Tom Clarke, Chairman of Bangor Worldwide and clerk of session in Hamilton Road Presbyterian Church, said, “We were delighted to find out that Hamilton Road was chosen as the venue for this new sculpture to recognise Amy Carmichael. The church has held our Convention meetings for over 80 years and celebrates and supports global mission each August with a weeklong Convention.

“Amy was and still is an inspiration to those who want to serve God in other parts of the world. Her tireless obedience to God’s call remains as new generations read her writings and the work that continues through the Dohnavur Fellowship today.

“We hope that the many children and people who see the sculpture will be challenged by Amy’s story and selfless sacrifice to travel and live and die in a foreign land, all in service to the Lord Jesus Christ.”

The private unveiling ceremony took place on Saturday afternoon (16th December) in the small garden at the front of the Church’s Welcome Centre on Hamilton Road. The unveiling was performed by Margaret Bingham, wife of the late Derek Bingham.

A special Celebration service was held in the church on Sunday evening (17th December) and featured a newly written script by Etta Halliday presenting Amy’s life through music and words. Jonathan Clarke, the current pastor of the Welcome Evangelical Church which the Carmichael family had strong links with, was the guest speaker. Although only in her late teens, Amy was instrumental in founding the original Welcome which was primarily for mill girls who found ordinary churches a challenge.

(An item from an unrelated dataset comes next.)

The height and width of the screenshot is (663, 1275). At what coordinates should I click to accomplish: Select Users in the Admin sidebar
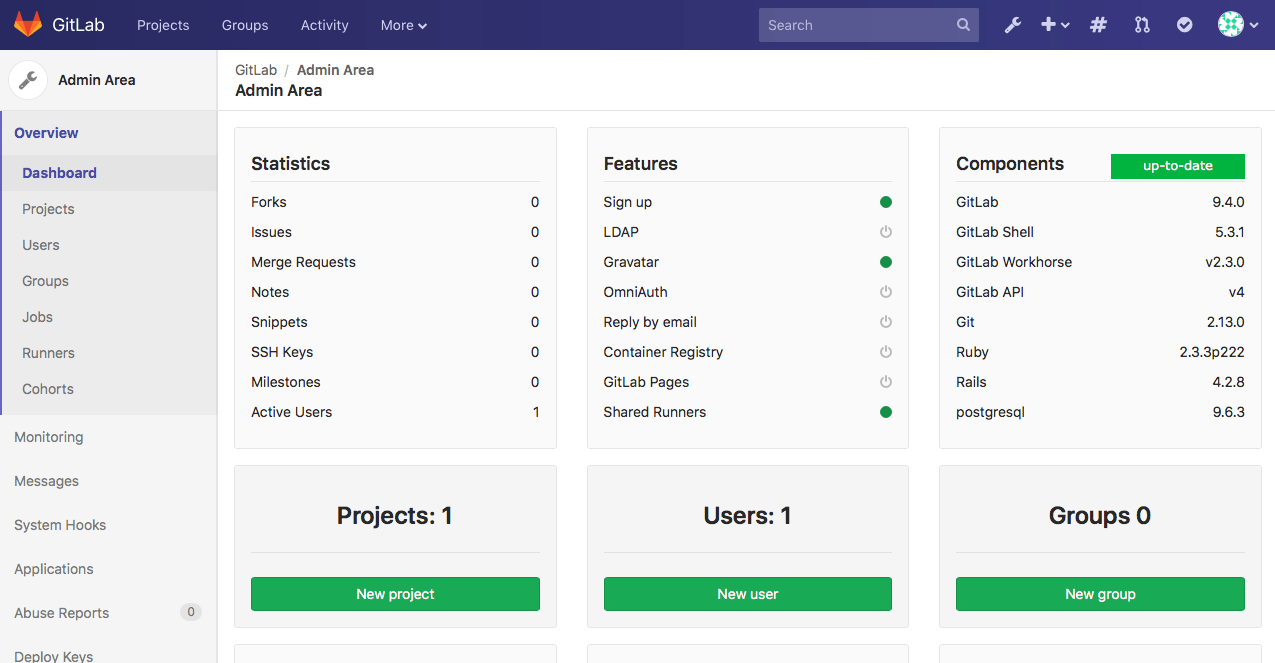tap(40, 245)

The bronze sculpture of missionary Amy Carmichael that has been unveiled at Hamilton Road Presbyterian Church in Bangor. Ross Wilson also held a workshop with children from Hamilton Road Presbyterian Church and produced a piece of art on Amy Carmichael that is now displayed in the welcome centre of the church. Pictured are left to right Mark Moorhead, Children's Worker, Hamilton Road, William Robinson, Ryan Hatty, Kenzie Patterson, Ethan Lee, Mollie Bingham, Timothy Rester and Ross Wilson.